One possibility could be that inflation, and high gas prices in particular are starting to crimp household budgets, especially on discretionary spending like gaming. I believe there is some truth to that. Given how inequitable we know income and wealth is in America, the topline household savings data likely overstates the typical household situation. However that is hard to know at the moment. We know wage growth continues to be strongest among lower-wage jobs and industries. And recent comments made by Visa and MasterCard were a bit contradictory in terms of spending patterns among high- versus low-income cardholders.

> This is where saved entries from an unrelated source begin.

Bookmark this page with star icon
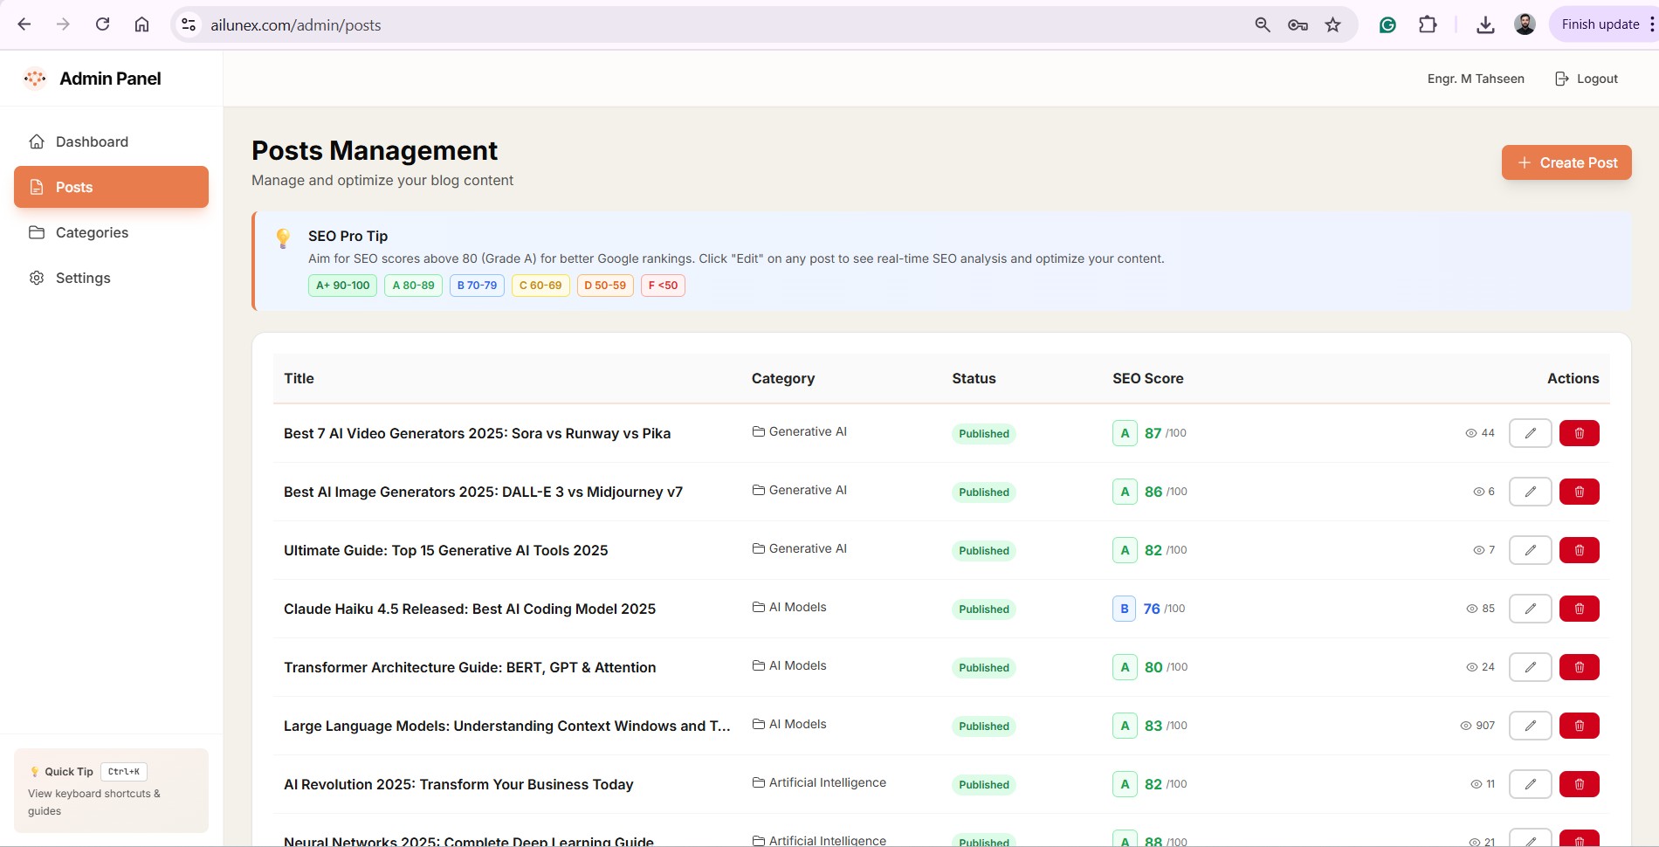The height and width of the screenshot is (847, 1659). coord(1332,24)
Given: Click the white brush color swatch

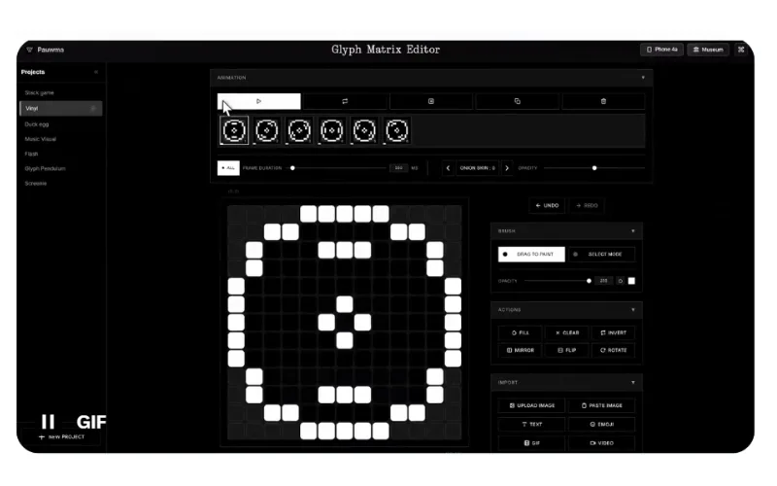Looking at the screenshot, I should click(631, 281).
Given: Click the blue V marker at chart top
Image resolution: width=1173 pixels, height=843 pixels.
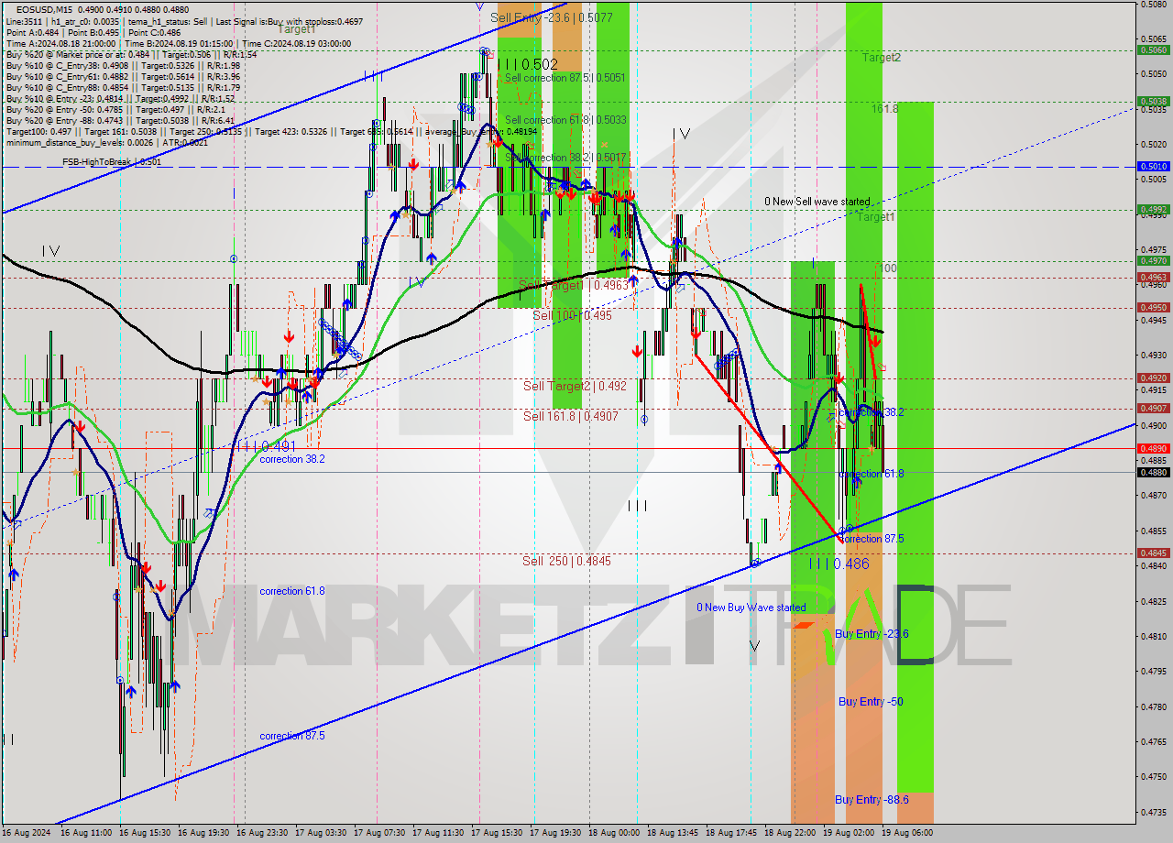Looking at the screenshot, I should click(x=479, y=6).
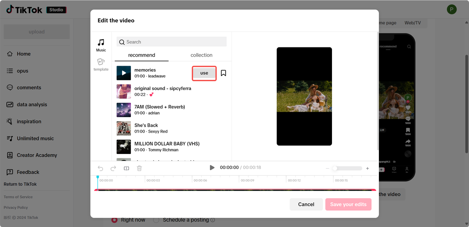Select the Schedule a posting option
This screenshot has width=469, height=227.
[156, 220]
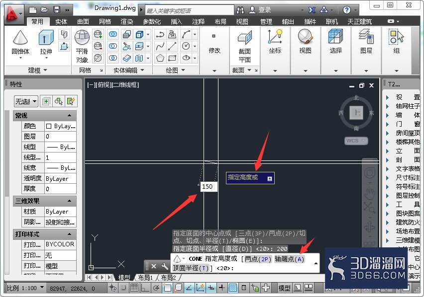Image resolution: width=424 pixels, height=297 pixels.
Task: Collapse the 常规 properties section
Action: (69, 115)
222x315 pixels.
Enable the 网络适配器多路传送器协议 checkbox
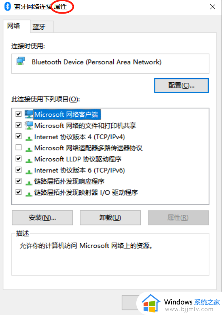(x=19, y=147)
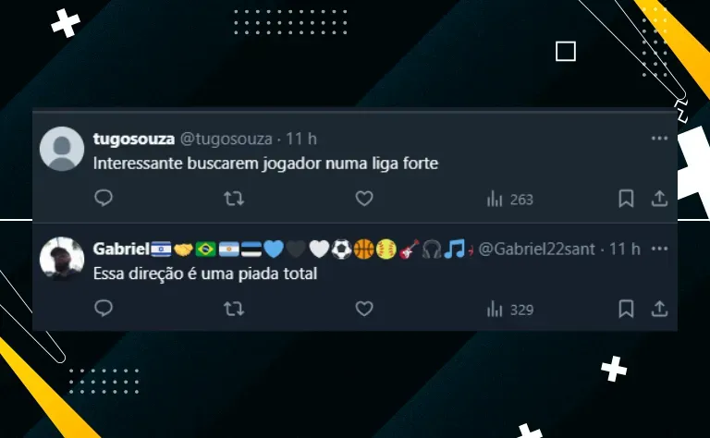This screenshot has width=710, height=438.
Task: Like the tweet about piada total
Action: 364,309

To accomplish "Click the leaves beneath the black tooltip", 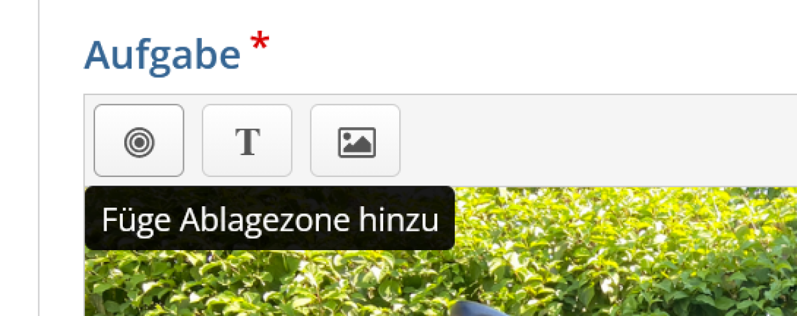I will point(266,283).
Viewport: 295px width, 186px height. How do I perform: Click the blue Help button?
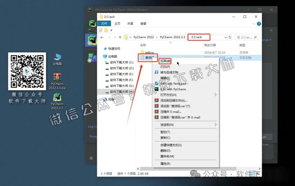[259, 24]
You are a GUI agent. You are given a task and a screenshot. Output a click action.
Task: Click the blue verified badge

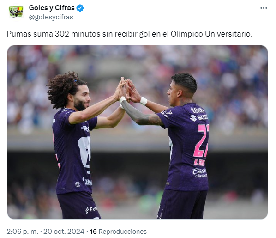click(x=80, y=8)
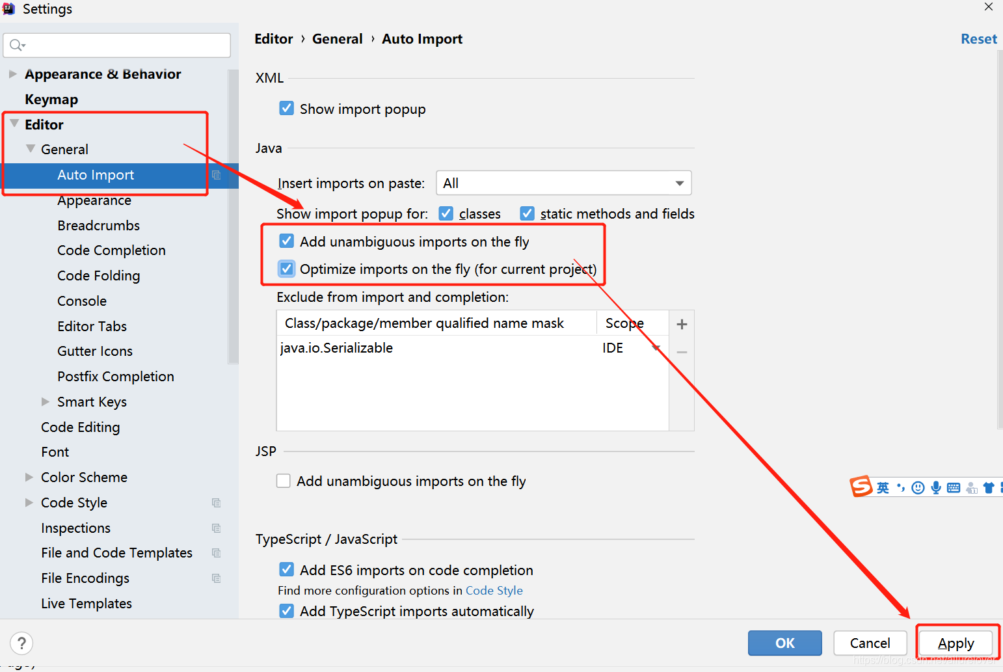
Task: Open help with the question mark icon
Action: [21, 643]
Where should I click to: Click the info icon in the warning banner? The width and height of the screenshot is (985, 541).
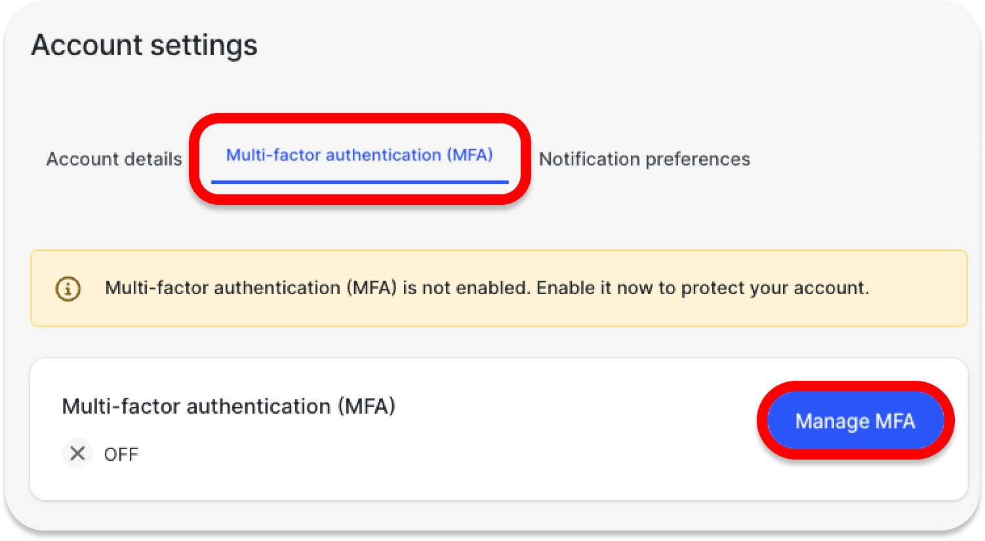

That said, another possibility is that this decline in video lottery sales is due to some combination of federal aid running out which had provided a temporary boost, and consumers choosing to spend a bit more of their entertainment dollars on other activities that may have been restricted earlier in the pandemic. This could include formal restrictions or informal choices to avoid airplanes and crowds. In fact, this scenario is exactly what our office has built into the lottery forecast for some time now. This slowdown in sales in recent months is right on track.

Of course disentangling these two big possibilities is challenging in real time. Forecasting is humbling. And you can be accurate for the wrong reasons. Today I am leaning towards some combination of the two, but still mostly the second given increasing strength in travel and entertainment more broadly. We know household’s spending on gas was at a record low before Russia’s invasion of Ukraine, but the big run-up in prices still impacts household budgets in some way, even if the biggest adjustment was spending out of savings or taking on more credit card debt as opposed to cutting back on other items.

Bottom Line: To date consumers are holding up well. The strong household finances built up during the pandemic are allowing spending to continue apace even in the face of very fast inflation. Now, consumers are not increasing the quantity of their purchases much, but rather are paying more for the same items. Even the overall shifts seen in terms of goods vs services, or even gaming are modest in the context of the current macroeconomy and bout of inflation.

Now, at some point consumers may grow weary or burn through their reserves, leading to an outright drop in spending. But for the time being, this has not happened in aggregate. It usually takes job losses, or the fear of losing one’s job for consumers to slow their spending. Given the tight and strong labor market, we are not there yet, even if labor income is slowing. And looking forward, does the recent drop in gas prices free up more room in the budget to spend on other items again, or allow households to rebuilt their savings a bit?